### [What the task asks]
Rescale the click coordinates in the answers of the items: reproduce every line, requests included, beginning at the line that contains "You are a GUI" and stopping after the line that contains "click(563, 20)", with each coordinate multiplied by 1.05 and rounded to a whole number, halves rounded up. Give only those lines, and leave out the pictures.

═════ Task inputs

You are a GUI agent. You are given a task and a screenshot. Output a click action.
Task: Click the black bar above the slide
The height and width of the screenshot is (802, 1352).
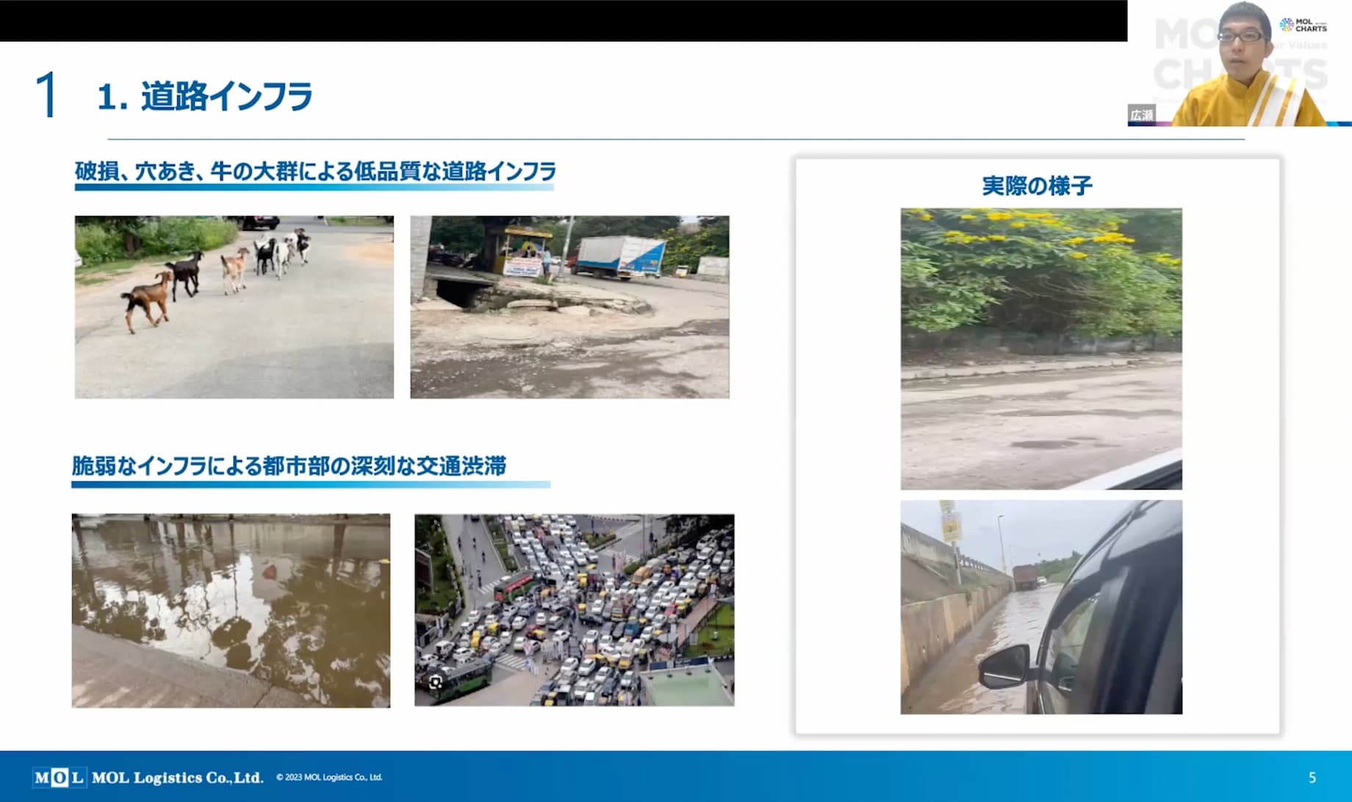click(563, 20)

══════════
═════ Task inputs

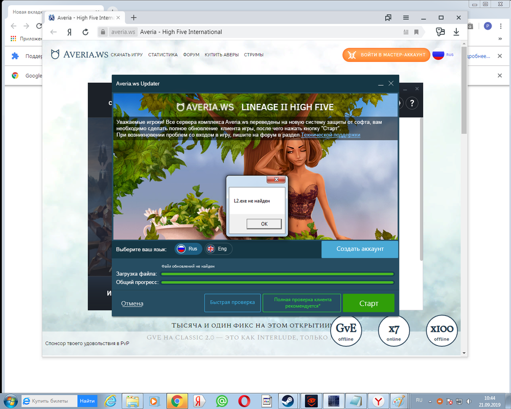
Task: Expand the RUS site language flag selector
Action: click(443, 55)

══════════

### [Result for this task]
You are a GUI agent. You are given a task and a screenshot. Output a click action.
Task: Click the black bar above the slide
The height and width of the screenshot is (802, 1352).
click(591, 21)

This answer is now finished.